Le point commun des principales entreprises du secteur agroalimentaire est qu’il s’agit de sociétés géantes, et que peu d’entreprises contrôlent réellement chacune des étapes de l’ensemble de la chaîne d’approvisionnement agricole jusqu’à nos assiettes, lorsqu’il s’agit d’un produit industrialisé. Certaines de ces entreprises dont nous entendons beaucoup parler, comme Monsanto (qui appartient maintenant à Bayer) et Syngenta, sont au début de la chaîne. À l’autre bout de la chaîne se trouve Walmart, un supermarché qui est actuellement la plus grande entreprise du monde. Entre Monsanto et Walmart, il y a une chaîne dont chaque maillon compte quatre ou cinq entreprises, depuis les intrants agricoles, les semences et les produits agrochimiques utilisés, jusqu’à la distribution.

Monsanto/Bayer sont les « premières », puis viennent ensuite les distributeurs de céréales, qui ont un poids énorme en Amérique latine, comme Cargill et Bunge. Puis les entreprises de transformation des aliments, dont les plus grandes au monde sont Nestlé, Danone, Pepsi, Coca-Cola, et qui sont celles qui monopolisent l’eau. Viennent ensuite les supermarchés, parmi lesquels Walmart est largement en tête, mais il en existe d’autres comme Carrefour, Tesco, etc. Le plus grave, c’est que dans chacune de ces étapes, il y a environ quatre à dix entreprises qui contrôlent plus de la moitié du marché. Dans certains secteurs, la concentration est encore plus grande, comme dans le secteur des semences et des pesticides, où très peu d’entreprises contrôlent 80 % du marché mondial. Le plus absurde dans la présence des transnationales dans le secteur agricole et alimentaire est qu’il ne s’agit pas de n’importe quel secteur industriel. Personne ne peut vivre sans nourriture.

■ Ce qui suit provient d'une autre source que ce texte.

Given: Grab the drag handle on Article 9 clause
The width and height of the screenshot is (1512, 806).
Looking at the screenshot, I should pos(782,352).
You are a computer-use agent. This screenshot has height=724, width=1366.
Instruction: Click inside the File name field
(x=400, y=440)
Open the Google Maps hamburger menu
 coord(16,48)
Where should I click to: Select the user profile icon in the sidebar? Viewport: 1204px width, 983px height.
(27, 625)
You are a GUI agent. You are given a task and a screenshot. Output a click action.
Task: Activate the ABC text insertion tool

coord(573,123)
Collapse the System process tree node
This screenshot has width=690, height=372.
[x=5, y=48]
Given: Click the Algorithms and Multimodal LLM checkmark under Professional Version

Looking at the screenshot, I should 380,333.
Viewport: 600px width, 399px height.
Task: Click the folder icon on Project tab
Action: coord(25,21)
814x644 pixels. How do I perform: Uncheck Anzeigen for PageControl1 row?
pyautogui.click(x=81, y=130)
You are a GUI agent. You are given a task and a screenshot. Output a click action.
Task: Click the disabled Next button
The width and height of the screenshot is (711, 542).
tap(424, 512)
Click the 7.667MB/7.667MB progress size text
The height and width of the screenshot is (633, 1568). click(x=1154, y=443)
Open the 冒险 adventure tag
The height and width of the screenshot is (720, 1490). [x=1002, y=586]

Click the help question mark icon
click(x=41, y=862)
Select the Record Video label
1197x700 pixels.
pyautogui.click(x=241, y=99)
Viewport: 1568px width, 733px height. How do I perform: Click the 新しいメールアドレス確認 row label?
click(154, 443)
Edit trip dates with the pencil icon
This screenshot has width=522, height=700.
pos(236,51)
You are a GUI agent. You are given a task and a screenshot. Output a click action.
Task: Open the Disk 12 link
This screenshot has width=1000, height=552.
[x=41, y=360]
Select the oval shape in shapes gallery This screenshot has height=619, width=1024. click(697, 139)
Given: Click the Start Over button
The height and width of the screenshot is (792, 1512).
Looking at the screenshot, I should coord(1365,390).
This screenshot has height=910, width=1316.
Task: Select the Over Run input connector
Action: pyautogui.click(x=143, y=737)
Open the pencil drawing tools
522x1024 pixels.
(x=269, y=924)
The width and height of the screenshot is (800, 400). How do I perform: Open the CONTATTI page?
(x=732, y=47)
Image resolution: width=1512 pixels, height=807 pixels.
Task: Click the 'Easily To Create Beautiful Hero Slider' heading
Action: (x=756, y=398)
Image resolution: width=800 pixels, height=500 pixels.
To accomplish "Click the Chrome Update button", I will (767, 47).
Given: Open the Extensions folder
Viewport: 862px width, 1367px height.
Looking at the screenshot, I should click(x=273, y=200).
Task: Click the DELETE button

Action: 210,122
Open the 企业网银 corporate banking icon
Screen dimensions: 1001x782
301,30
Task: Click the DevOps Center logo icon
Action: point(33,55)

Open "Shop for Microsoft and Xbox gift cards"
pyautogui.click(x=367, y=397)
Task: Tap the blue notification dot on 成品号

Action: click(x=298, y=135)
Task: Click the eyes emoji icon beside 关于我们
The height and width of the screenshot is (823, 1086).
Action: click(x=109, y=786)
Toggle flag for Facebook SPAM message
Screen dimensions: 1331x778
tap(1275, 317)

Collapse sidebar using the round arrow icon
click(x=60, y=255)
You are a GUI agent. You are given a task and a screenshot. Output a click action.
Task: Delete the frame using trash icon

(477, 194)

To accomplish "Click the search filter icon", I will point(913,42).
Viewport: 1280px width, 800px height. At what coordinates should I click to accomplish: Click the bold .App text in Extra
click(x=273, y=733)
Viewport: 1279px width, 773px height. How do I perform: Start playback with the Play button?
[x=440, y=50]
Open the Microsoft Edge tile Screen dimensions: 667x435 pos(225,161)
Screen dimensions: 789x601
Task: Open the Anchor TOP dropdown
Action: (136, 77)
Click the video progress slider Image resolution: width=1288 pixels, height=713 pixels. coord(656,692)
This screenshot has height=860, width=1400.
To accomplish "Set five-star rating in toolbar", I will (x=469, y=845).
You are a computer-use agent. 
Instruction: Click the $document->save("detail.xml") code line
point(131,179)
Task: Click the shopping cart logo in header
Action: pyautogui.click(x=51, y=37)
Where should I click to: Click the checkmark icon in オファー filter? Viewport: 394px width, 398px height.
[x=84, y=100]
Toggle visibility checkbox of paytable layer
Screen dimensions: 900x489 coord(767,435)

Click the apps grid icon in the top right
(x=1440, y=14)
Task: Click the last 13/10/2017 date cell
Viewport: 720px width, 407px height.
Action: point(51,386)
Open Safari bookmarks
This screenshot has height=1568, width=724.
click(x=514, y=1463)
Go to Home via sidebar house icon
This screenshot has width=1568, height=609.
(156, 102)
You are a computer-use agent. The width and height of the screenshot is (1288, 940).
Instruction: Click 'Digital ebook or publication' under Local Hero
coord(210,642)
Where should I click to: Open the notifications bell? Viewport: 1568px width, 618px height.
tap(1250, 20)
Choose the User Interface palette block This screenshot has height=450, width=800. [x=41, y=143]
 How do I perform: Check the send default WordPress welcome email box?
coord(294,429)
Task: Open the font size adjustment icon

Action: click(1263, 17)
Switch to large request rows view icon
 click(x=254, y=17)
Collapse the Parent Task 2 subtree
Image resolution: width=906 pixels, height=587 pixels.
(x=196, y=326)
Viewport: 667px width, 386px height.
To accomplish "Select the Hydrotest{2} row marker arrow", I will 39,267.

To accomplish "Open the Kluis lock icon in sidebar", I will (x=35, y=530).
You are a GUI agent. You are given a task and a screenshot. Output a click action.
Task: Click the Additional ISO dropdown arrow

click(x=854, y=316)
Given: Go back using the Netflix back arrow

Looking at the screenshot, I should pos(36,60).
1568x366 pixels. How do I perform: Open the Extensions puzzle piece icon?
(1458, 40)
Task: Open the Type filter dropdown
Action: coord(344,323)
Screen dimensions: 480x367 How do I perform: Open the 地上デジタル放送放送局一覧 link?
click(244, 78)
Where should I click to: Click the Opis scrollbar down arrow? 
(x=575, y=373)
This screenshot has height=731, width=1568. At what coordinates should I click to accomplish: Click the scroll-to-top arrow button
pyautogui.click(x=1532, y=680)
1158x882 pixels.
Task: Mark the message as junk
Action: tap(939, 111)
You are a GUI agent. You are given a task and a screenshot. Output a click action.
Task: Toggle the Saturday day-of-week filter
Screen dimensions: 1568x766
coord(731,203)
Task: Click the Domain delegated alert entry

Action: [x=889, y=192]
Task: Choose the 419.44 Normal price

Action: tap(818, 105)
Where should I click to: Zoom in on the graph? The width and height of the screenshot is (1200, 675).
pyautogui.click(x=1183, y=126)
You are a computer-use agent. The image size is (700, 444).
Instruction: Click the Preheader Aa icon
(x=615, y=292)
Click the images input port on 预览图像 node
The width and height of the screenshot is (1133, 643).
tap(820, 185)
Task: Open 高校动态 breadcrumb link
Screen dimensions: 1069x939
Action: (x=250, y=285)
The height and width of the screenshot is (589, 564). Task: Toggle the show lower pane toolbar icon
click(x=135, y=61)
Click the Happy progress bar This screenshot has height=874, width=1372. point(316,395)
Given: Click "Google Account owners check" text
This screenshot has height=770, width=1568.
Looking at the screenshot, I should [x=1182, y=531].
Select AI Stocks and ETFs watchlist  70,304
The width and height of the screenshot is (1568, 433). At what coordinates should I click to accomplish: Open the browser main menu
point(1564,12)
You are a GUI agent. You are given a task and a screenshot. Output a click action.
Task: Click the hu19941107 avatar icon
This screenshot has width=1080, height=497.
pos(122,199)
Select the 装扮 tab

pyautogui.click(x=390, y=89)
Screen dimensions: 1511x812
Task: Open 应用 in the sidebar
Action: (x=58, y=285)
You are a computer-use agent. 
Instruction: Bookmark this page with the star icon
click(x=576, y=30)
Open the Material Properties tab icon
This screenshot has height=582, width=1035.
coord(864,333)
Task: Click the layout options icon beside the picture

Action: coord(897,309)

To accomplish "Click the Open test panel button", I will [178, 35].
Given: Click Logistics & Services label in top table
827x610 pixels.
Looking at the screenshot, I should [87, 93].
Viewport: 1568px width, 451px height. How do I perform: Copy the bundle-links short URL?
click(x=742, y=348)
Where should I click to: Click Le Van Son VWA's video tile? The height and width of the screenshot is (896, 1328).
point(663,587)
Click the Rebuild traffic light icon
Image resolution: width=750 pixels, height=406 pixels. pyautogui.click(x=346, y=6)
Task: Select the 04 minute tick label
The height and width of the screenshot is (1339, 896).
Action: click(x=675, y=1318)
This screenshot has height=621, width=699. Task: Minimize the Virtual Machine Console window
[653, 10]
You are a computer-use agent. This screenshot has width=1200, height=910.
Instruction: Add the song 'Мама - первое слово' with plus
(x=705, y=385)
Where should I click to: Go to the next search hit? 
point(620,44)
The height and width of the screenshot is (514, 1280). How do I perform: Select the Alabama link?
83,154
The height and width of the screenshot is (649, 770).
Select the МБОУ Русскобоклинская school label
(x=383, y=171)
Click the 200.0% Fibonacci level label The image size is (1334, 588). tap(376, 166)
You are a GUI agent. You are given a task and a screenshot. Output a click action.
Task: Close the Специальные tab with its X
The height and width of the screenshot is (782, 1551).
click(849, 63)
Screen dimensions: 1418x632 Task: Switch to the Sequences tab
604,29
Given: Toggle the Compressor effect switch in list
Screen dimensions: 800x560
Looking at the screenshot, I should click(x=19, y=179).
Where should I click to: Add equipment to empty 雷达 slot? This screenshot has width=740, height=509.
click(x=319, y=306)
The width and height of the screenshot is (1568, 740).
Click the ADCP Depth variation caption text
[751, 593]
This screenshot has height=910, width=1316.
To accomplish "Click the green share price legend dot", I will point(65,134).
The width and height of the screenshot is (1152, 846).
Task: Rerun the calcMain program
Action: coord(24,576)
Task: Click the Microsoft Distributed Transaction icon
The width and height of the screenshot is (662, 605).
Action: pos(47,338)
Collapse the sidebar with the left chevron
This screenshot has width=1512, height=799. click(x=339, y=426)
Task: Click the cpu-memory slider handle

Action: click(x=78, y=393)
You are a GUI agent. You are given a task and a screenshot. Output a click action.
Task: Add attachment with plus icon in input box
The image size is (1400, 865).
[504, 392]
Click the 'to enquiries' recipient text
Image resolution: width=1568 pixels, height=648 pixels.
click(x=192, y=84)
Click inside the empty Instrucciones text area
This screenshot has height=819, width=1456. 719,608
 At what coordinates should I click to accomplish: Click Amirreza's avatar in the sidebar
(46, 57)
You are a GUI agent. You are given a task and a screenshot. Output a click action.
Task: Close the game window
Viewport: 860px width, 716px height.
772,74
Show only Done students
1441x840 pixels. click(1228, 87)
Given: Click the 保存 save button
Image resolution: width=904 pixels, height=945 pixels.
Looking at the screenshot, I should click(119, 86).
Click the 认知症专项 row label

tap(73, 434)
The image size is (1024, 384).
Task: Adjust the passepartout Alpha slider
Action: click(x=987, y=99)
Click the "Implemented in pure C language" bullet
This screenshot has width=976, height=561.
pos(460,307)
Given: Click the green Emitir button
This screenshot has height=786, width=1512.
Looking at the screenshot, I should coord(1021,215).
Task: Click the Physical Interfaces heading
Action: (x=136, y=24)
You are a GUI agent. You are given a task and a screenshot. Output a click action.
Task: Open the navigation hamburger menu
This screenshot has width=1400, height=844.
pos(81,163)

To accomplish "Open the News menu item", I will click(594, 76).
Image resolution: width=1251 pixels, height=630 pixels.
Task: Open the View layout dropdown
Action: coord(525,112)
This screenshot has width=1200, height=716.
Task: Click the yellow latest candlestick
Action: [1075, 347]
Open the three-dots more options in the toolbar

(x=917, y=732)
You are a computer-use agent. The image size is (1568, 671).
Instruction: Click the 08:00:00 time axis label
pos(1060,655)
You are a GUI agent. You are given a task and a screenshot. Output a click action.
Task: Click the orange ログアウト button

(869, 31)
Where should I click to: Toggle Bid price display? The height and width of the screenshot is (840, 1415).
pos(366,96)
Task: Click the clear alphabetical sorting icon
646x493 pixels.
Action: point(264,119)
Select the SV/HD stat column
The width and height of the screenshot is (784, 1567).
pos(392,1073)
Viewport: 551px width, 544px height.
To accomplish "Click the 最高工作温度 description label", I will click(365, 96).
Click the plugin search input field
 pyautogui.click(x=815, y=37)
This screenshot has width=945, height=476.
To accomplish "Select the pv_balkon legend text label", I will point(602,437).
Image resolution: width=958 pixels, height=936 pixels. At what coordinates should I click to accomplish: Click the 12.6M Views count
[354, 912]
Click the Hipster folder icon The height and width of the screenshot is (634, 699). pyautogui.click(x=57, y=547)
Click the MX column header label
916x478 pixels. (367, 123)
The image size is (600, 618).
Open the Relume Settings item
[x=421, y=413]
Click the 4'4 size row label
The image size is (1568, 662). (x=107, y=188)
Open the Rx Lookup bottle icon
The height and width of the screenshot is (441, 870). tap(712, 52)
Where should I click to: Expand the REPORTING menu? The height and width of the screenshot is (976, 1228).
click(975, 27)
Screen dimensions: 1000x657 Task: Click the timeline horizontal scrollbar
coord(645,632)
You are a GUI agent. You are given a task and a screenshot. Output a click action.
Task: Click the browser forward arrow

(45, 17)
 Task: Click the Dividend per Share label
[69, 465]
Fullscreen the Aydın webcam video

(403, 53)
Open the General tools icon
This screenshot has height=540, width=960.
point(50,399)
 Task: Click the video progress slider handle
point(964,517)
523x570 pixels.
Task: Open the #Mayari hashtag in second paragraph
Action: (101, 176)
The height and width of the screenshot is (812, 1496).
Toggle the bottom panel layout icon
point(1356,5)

Destaque: Paradoxalement, la majeure partie de l’humanité n’est pas nourrie par les chaînes industrielles, mais par les petits producteurs et productrices alimentaires, les paysans et paysannes, les éleveurs et éleveuses, les pêcheurs et pêcheuses artisanaux, les jardins urbains. C’est ce qui nourrit la majorité.

La présence d’entreprises transnationales dans le secteur agroalimentaire signifie qu’elles s’approprient une immense quantité de terres, d’eau et d’énergie. En réalité, dans la plupart des cas, elles ne produisent pas de nourriture ; ce qu’elles produisent le plus, ce sont des commodities, c’est-à-dire des biens qui seront industrialisés. C’est très grave, car il s’agit de l’un des secteurs fondamentaux pour la survie des personnes sur toute la planète, et les entreprises qui le contrôlent ne s’intéressent pas du tout à l’alimentation, elles ne veulent gagner qu’encore plus d’argent.

Que pouvons-nous donc répondre à l’argument que nous avons entendu à plusieurs reprises sur le rôle de ces entreprises transnationales liées au secteur alimentaire dans l’augmentation de la faim dans le monde ?

Sur la question de la faim, nous avons la pandémie, qui en est un exemple, et la récente guerre en Ukraine. La famine ne devrait pas exister, mais ce que font les entreprises, c’est profiter de toute situation de conflit pour spéculer sur la pénurie. Dans le monde entier, le prix du blé et du maïs a augmenté de 20 à 30 %, et dans certains endroits de 40 %. Mais en fait, la part de la Russie et de l’Ukraine dans la production mondiale de blé et de maïs représente environ 5 % de la consommation. Ce que la dernière récolte a fourni n’est même pas encore terminé. Mais ces entreprises contrôlent les prix car elles sont majoritaires dans chaque secteur.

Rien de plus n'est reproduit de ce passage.